╭─ Records supplied

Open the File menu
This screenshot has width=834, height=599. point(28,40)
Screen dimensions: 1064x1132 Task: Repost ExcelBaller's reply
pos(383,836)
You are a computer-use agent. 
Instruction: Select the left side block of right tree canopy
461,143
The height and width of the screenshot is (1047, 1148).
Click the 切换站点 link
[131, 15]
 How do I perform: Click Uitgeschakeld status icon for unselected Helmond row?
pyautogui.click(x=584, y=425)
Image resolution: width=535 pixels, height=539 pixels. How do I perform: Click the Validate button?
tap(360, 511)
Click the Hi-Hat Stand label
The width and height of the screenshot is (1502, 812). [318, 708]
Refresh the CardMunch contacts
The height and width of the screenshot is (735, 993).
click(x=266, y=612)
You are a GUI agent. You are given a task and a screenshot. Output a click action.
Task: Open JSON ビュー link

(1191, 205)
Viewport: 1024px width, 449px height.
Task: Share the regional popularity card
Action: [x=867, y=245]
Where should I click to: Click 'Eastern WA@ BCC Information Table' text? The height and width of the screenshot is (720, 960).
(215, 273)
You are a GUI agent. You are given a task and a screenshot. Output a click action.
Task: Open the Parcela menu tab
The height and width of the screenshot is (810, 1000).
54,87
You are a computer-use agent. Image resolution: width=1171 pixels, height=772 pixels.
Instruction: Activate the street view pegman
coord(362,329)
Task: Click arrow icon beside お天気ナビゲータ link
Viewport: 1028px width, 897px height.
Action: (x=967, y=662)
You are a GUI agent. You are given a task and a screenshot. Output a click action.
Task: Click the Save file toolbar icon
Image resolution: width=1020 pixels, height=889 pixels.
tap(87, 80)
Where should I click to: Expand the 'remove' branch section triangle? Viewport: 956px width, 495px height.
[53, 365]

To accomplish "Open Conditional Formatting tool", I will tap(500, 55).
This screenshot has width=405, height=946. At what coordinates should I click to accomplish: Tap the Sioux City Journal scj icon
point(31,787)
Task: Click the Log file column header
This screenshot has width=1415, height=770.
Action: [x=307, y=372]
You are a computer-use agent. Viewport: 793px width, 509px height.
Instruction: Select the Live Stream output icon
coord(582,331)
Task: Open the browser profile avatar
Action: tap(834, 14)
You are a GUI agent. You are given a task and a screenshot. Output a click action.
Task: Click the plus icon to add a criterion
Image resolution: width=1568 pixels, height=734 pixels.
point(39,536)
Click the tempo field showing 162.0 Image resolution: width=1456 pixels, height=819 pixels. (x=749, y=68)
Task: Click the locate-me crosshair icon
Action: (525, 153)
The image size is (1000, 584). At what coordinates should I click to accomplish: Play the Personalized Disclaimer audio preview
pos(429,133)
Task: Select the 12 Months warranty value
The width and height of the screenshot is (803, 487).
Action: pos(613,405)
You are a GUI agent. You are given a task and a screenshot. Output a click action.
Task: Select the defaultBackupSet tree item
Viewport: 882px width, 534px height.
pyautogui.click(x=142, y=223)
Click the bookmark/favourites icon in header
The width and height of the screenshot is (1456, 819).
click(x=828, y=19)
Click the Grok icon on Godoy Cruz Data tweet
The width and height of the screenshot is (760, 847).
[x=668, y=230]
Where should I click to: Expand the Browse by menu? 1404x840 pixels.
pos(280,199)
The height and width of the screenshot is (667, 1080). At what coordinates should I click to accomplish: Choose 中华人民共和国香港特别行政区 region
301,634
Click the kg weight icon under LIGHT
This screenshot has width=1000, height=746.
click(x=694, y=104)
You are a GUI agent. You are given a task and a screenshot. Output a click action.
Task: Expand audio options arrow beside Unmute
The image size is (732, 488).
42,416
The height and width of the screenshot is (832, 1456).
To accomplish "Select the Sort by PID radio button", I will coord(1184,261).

╰─

» **Work order**: For the records given here, say how many lines hold the string "computer", with no further words.

» **Exercise answer**: 3